Se debe ser claro: Al proceso de paz le dijimos No. Que no más. El Acuerdo carece de legitimidad y no alcanzó a ser ley para producir efectos jurídicos. En caso de otro Acuerdo, tendrá que hacerse un plebiscito para refrendarlo y nada asegura que en ese plebiscito gane el Sí. Otra oportunidad que se ha ido para hacer la paz con la guerrilla.

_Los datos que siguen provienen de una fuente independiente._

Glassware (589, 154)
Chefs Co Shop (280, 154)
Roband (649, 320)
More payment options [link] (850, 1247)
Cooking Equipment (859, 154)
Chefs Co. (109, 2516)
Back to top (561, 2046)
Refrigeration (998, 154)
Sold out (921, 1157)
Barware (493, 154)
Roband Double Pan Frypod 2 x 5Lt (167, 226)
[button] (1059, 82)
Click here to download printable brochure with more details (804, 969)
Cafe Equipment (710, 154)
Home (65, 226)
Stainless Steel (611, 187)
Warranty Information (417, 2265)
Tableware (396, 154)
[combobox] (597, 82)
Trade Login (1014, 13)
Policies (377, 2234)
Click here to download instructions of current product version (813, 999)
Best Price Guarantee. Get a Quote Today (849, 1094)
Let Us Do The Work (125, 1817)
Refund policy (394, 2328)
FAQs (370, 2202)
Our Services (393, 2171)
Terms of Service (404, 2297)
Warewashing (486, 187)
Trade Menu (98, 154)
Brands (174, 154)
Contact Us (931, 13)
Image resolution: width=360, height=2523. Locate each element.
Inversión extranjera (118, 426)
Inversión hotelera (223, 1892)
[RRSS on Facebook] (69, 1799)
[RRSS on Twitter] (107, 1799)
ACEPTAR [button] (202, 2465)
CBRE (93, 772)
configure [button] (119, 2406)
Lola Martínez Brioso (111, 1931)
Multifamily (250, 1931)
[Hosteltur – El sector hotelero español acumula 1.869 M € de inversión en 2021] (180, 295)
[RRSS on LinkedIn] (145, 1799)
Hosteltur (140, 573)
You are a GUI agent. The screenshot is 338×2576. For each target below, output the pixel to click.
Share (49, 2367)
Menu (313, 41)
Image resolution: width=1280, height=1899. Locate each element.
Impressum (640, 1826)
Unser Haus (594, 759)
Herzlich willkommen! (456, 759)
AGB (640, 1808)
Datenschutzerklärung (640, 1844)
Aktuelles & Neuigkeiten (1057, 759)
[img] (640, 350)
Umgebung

Entiendo que desde el gobierno de Belisario Betancur, por allá en el año 1982, se están haciendo intentos por hacer la paz con las Farc. De esa época data el calificativo de “enemigos agazapados de la paz”, ideado por nuestro paisano, Otto Morales Benítez. Al principio se negaban a aceptar que tales enemigos existieran, pero con el genocidio a la UP no hubo nada más que decir. Virgilio Barco, aunque consiguió la reincorporación del M-19, tampoco pudo y menos Cesar Gaviria: las Farc se quedaron por fuera de la Constituyente de 1991. Ernesto Samper se dedicó todo el tiempo a defenderse frente el “proceso 8.000”. Vino Andrés Pastrana y entregó el Cagúan y no salió con nada, pero le abrió el camino a Álvaro Uribe, que en ocho años de gobierno tampoco hizo la paz, pero sí dejó siete millones de desplazados y cuatro mil asesinatos de Estado —como en las peores dictaduras del Cono Sur—. Y ahora Juan Manuel Santos, que firmó la paz en Cartagena con las Farc, pero a quien después le dijimos No en el Plebiscito.

Desde 1982 hasta la fecha: treinta y cuatro años intentando hacer la paz y nada que se puede. Y esta vez no se pudo porque no hubo voluntad política. Miremos.

Fueron unas elecciones muertas. Ni los mismos dirigentes políticos se desplazaron para votar. Nadie sacó busetas para transportar gente, no hubo lechonas, no hubo chirimías, no se repartieron billetes ni tejas. Nada. No fue la fiesta democrática que arman nuestros políticos, que hasta han pintado burros con sus logos. No vi los grandes caciques animando con su voto ni tomándose fotos con bebés mientras sufragan. La Unidad Nacional apoyó la paz desde las redes y los medios de comunicación, porque se veía bonito, pero no en las urnas. No le puso voluntad.

Sí, cierto, no era una elección para elegir a alguien, pero era la oportunidad de darle a los colombianos y a las futuras generaciones “una paz estable y duradera” y, al mismo tiempo, de quedar bien a nivel internacional. Esto valía más que cualquier beneficio personal, pero los políticos no lo hicieron.

Y es lo mismo que siempre ha pasado: no ha habido voluntad política. Nunca se ha tenido. El Presidente puede querer hacer la paz, pero los políticos y las élites no. Siempre se ha truncado por algún lado la paz, porque ha sido inconveniente para alguien o para muchos.

Los dirigentes políticos no salieron a votar, dejaron sólo a Santos. Toda la Unidad Nacional fracasó. Tampoco luchó por no fracasar.

Quisiera estar equivocado, pero esta oportunidad también se irá, porque la paz no conviene a cierto círculo. Estamos muy infiltrados de coca y rodeados de muertos por todos lados como para que se tenga que decir la verdad en un Tribunal. Y no podemos hacer una apertura democrática porque podrían llegar otras voces con otras propuestas y de pronto ocurirían cambios que afecten el círculo actual del poder.

Quienes siempre se han beneficiado con esta Colombia separada, inequitativa, corrupta, llena impunidad, hipócrita y rezandera, no permitirán que se haga un cambio que les afecte su estado de confort.

Y así lo seguiré pensado después de haber vivido esto. No fue culpa del colombiano de a pie que votó Sí o No. Fue culpa de la clase política y de las élites que, cuando vieron la paz encima, prefirieron no mover su poder para generar un cambio en el país.

Y es la misma fuerza que siempre se ha opuesto a las reformas liberales y progresistas que se han intentado a lo largo de nuestra historia. Porque nuestra historia es el fracaso y la eterna vuelta al fracaso de todas las reformas democráticas y progresistas que se han pretendido.

Ahora, después del Nobel, el Presidente adquiere un renombre mundial y se registra una revalorización de su imagen en el país. Entonces, debe acudir a la ciudadanía, a la llamada “sociedad civil”, a los colombianos de a pie, para que, con su fuerza —que ya a comienza a manifestarse, como o revelan las multitudinarias movilizaciones de los últimos días—, le ayuden a terminar el proceso de paz. No tiene otra posibilidad, porque ya vimos que el “Estado profundo” no desea hacer la paz. Parece no haber otra salida.